Should the ill choose to die? NO

Assisted suicide and euthanasia are words that have been on the minds of many in recent weeks as a brain damaged woman is slowly being starved to death by the withholding of fluids and nourishment in spite of her parents’ efforts to save her.

The Terri Schiavo case itself does not actually deal with the issues of doctor-assisted suicide and euthanasia, since no active role is being taken to end the woman’s life.

Instead, a passive and much more common course of action is being mandated by the courts, to simply withhold artificial means of prolonging life.

Controversy in this case only exists because Schiavo left no specified wishes in relation to her being kept alive by artificial means. Had she officially made her wishes known by way of a do-not-resuscitate order or other official means, then there would be no legal question as to whether she should be kept attached to the feeding tube that she requires to stay alive.

Since she left no such directive, the decision legally falls to her husband, Michael Schiavo, who has not remained faithful to her.

Some say that because he has been living with another woman for most of the time that Mrs. Schiavo has been in a persistent vegetative state, the responsibility for her medical decisions should be given back to her parents; they would have been responsible for her care had she not been married when she entered the persistent vegetative state.

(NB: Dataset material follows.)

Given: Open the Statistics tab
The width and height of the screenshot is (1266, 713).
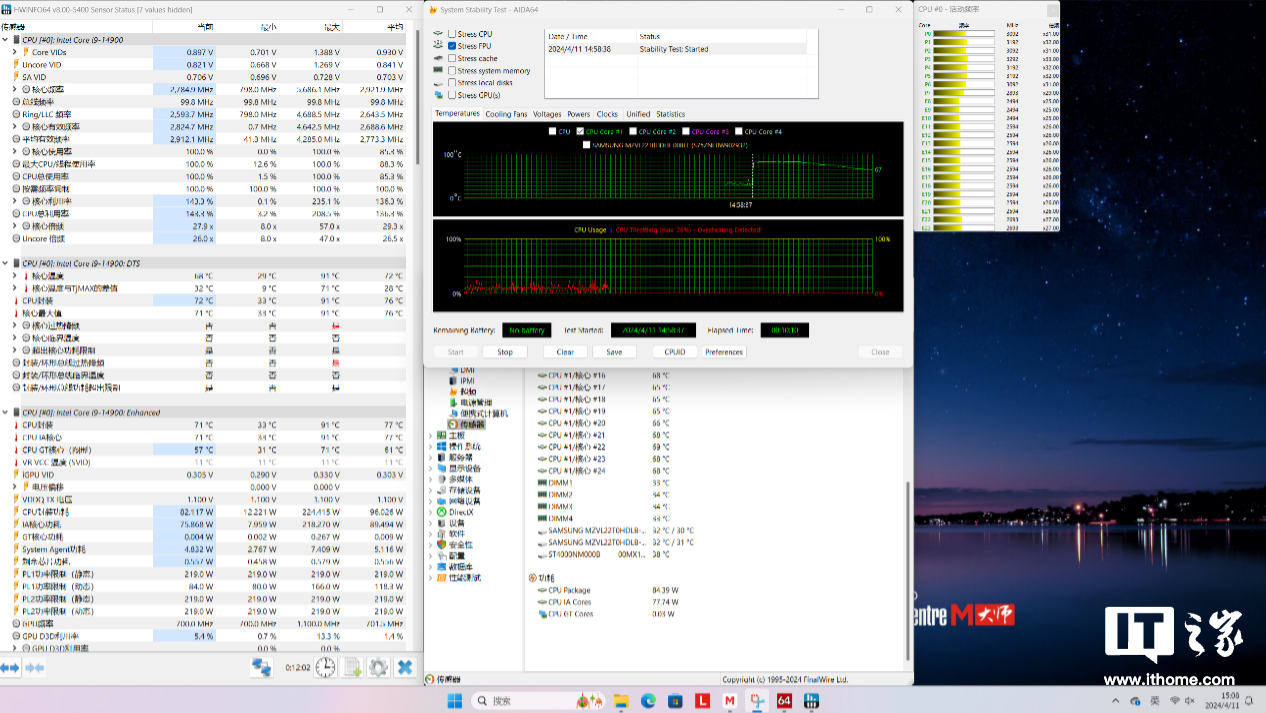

Refusing medical treatment and artificial life prolonging are in no way the same as suicide and withholding treatment from a fatally ill patient who has made the wish to die known, whose spouse or nearest relative has decided that not preventing death is the best course of action.

Euthanasia, like assisted suicide, requires a doctor’s role in ending life, whereas withholding treatment is passive Since a written directive from Schiavo stating that she did not want to be kept alive artificially never existed, the court-ordered action of withholding fluids and nourishment from this woman is negligent.

People whose job is to preserve life are now having their hands tied so that they must watch helplessly as a life is allowed to fade slowly and painfully away. Many believe that the pain of starving to death must be worse for Schiavo than it would be for her to be easily put down by a lethal dose of morphine or other painkiller.

However, this would be euthanasia; in other cases where patients are able to request that their doctor put them down in such a way, it is known as assisted suicide. As one option that presents itself to the mind of a fatally ill patient, the prospect of a doctor-aided, painless death may seem the only way to avoid a long emotional and painful battle with a disease like cancer or AIDS.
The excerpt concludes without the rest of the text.